Item-finding data
* * *
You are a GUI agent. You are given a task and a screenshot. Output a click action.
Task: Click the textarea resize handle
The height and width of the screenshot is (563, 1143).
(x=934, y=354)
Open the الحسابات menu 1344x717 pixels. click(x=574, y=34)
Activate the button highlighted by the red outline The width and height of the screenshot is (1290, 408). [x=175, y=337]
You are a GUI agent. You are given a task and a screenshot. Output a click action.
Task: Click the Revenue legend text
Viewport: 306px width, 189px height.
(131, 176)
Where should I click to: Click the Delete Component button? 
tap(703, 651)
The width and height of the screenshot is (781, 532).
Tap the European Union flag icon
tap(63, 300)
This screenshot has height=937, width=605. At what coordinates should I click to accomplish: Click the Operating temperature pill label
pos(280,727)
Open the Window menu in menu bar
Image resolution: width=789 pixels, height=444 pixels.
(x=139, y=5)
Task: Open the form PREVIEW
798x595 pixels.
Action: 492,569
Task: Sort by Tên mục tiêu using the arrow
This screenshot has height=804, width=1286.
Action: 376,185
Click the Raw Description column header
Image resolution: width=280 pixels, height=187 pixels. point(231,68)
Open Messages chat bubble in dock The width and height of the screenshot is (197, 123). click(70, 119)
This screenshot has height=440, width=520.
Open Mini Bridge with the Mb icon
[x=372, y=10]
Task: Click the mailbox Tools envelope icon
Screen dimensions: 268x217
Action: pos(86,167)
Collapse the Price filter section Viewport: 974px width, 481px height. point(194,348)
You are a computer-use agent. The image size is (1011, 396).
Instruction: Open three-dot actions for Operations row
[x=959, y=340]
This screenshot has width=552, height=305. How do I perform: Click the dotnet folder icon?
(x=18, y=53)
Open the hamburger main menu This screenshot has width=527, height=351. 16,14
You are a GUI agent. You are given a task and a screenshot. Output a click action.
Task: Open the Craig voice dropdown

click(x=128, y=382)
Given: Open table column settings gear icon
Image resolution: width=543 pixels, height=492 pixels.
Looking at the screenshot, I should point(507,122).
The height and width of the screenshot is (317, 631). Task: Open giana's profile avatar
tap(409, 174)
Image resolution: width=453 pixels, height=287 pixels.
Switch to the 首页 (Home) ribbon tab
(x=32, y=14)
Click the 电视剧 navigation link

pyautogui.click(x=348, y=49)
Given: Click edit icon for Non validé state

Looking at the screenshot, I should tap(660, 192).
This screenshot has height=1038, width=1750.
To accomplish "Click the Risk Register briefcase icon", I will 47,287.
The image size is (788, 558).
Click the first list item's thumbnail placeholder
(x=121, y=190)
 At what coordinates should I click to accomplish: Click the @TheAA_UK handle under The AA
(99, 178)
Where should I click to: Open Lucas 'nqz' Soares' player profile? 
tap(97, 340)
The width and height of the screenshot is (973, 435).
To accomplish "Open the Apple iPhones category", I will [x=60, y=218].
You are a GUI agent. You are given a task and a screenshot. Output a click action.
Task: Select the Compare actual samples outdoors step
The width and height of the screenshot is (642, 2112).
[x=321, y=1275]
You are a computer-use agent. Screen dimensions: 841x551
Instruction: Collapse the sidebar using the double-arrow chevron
* * *
> _Required work_: Extract every line of the data above that contains the word "will", and copy each one in full.

> _Exercise answer_:
To accomplish "Click the Risk Register briefcase icon", I will 47,287.
To accomplish "Open the Apple iPhones category", I will [x=60, y=218].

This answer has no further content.